The Republican War on Children
After so many years of pretending to give a single shit about the welfare of children and the sanctity of the family, the GOP’s unlimited cynicism and rank hypocrisies should finally be catching up to them.
In the wake of the gut-wrenching Uvalde massacre last year, I decided to call Republicans the Party of Child Murder due to their refusal to do anything about the gun violence that is now the nation’s number one killer of children.
After they began wrecking public education and ramped up the vicious attacks on BIPOC and queer kids in schools, I broadened the catchphrase to the Conservative War on Children.
And once again, it’s only getting worse. Over the past few months, millions of children have been kicked off of Medicaid, most of them improperly due to state error or outright eagerness to abandon them. The problem is only getting worse, and being felt more acutely as kids go back to school, get sick, and then find themselves being denied care.
The Great Abandonment began to be felt long before the unwinding began, too. Since the Child Tax Credit expired in 2022, child poverty has more than doubled, from an all-time low of 5.2% to 12.4%. This is very much the fault of Joe Manchin, but it’s even more so the fault of Republicans, who voted as a caucus to block the authorization of the CTC and still refuse to do anything about it despite its obvious impact.

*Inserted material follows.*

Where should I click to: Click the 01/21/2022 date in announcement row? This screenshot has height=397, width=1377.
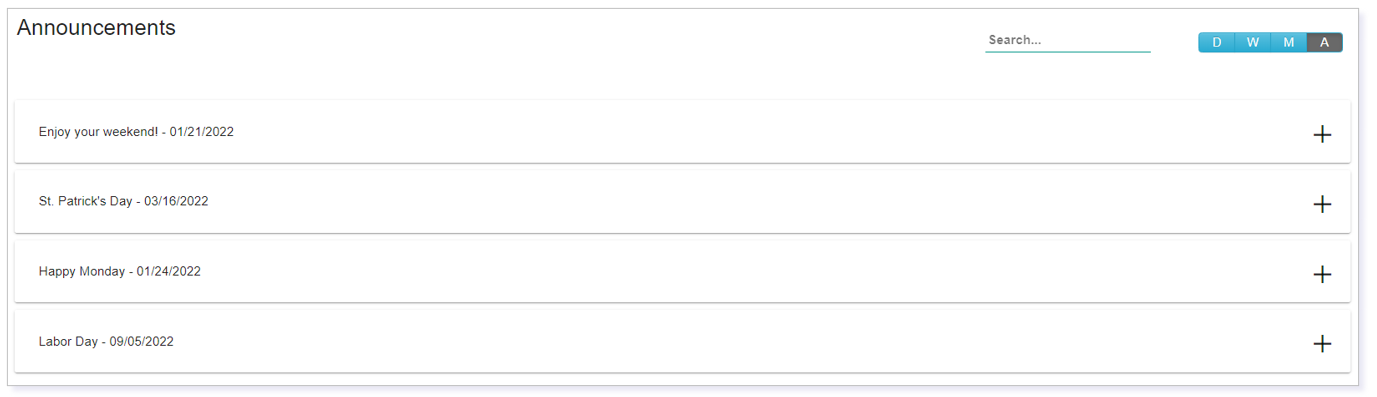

That story made news for about a minute, and the White House sent out a release blasting Republicans for blocking the re-expansion, but it still quickly faded from view. Absolutely criminal.
Republican Perverts and Nazis
This is sort of a catch-all for a growing trend in Republicanism. As the party moves to the far-right and is further shaped in the image of Donald Trump, Republicans shed all ability to feel shame or fear base backlash. It’s sort of their superpower, but not feeling shame doesn’t mean imperviousness to the political impact of other peoples’ judgments.
As I’ve been covering for more than a year now, the Republican Party’s intersection with Naziism has become alarmingly broad, to the point that lawmakers like Ron DeSantis refuse to ever condemn the vile antisemitic attacks that constantly get carried out in their names. On Monday, in fact, police in Florida finally arrested one of the Nazis who unfurled the racist, antisemitic banners around Disney World and highway overpasses, and DeSantis — a man who loves to act tough on crime — said absolutely nothing.
This should be a gimme for Democrats looking for critical media coverage of Republicans because it ticks off every box in the quick, simple, and ongoing news story construction. Nazis are unambiguously bad, a statement or condemnation from a public official is something easy to demand and monitor, and the longer a politician goes without issuing an condemnation, the more controversial and weird it seems. We also know this is something the media would stay on if prompted because it takes minimal effort to cover, especially once outside groups start speaking up.
If Republicans can successful spin diversity, equity, and inclusion initiatives into being evil, Democrats should have zero problems making sure that racism and creepiness are albatrosses around Republicans’ neck in the same way.
As for perverts, Matt Gaetz looks as if he’s going to run for governor of Florida in 2026. Right now, the main narrative around him is his challenges to exasperated Speaker Kevin McCarthy, but those aren’t substantive stories, even if they are based on debates on the House floor. You know would be even more compelling to news media obsessed with personality-based conflicts? The fact that Gaetz loves dating high school girls.